RANT #1: I've adopted 2 declawed cats over the years -- Gabriel was COMPLETELY unfazed by his declawing (even though he had mild cerebellar hypoplasia so his balance was already poor and the lack of claws made that a much more serious problem for him). Lincoln was a biter and it took me 2 years before he really trusted me. There is no way of knowing how much of that was related to his being declawed and how much was b/c people played w/ him w/ their hands when he was a kitten and then got upset when it hurt (duh!) and punished him.
I've certainly never heard anyone recommend against adopting a declawed kitty! The only time I do so, honestly, is if the family has small children. Declawed cats are usually more defensive (for obvious reasons) and if they are cornered or mishandled, are more likely to bite than cats w/ claws. Adults/older kids can understand this and amend their behavior; small children can't, and there's less chance of things working out for that reason.
They key is to look at the individual cat when adopting -- in this area as w/ all others. I consider claw status to be just one aspect of a cat, taken into account along with other aspects of his/her personality and history. If the shelter/foster parent says the kitty is sweet w/ people and w/ other cats, then regardless of claw status, he probably is.
Or if you're up for dealing w/ a problem cat, the shelter will revere you--people were actually sobbing at the shelter when I said I'd take Lincoln, who had been at the shelter more than a year, on and off depo for the biting, and who tried to nail me at our first meeting. I have no kids and am endlessly patient, so I had no reason NOT to take him, and doing so freed up his spot for another needy cat to get out of the county shelter and into the no-kill one.
Anyway, I can't imagine anyone saying to NOT adopt a declawed cat. However that doesn't mean that many declawed cats do not have behavior problems – they do.

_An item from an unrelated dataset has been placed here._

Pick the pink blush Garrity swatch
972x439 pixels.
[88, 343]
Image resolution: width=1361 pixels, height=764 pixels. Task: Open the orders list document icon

You can either find one who doesn’t have any problems or you can work to fix those problems. Either way, a declawed kitty has just as much right to be adopted as one w/ claws.
And actually, shelters usually find that declawed cats are EASIER to adopt out b/c people who might declaw a cat anyway b/c they care a lot about their material possessions get one this way w/out the guilt.
RANT #2: If you truly only want one cat, that’s fine.
Different strokes and all. I myself am going to keep recommending 2 b/c in most households no one is home all day long, b/c I believe that most cats do prefer company. I’ve only ever had one intro that really didn’t work out well, and I take the blame for that one entirely. It’s why I adamantly recommend against bringing a new cat into a household w/ a truly senior cat – my 17 year old Ebony had always lived w/ other cats, but at her age she didn’t want to have to adjust to a companion, and it would have been easier on her if I had waited until she had gone to the Bridge.
One of the reasons I suggest to people who are getting ONE kitten to get TWO is b/c (1) kittenhood is when it’s easiest to put 2 cats together with almost no trouble on your part whatsoever, and (2) a single kitten is pretty darn hard to live with—they need to play 18 hours a day and if they don’t have a kitten to do that with, well, you’re elected!
Having lived with 2-3 cats at a time my entire adult life, and seeing how much they love each other, how much fun they have playing together, etc., it is my opinion that it’s better for the cat to have a feline companion. That doesn’t mean everyone has to do this—esp. if you work out of the home, you may well be enough for your cat. I feel good, however, knowing that when I’m gone my cats are carrying on their happy kitty culture without me.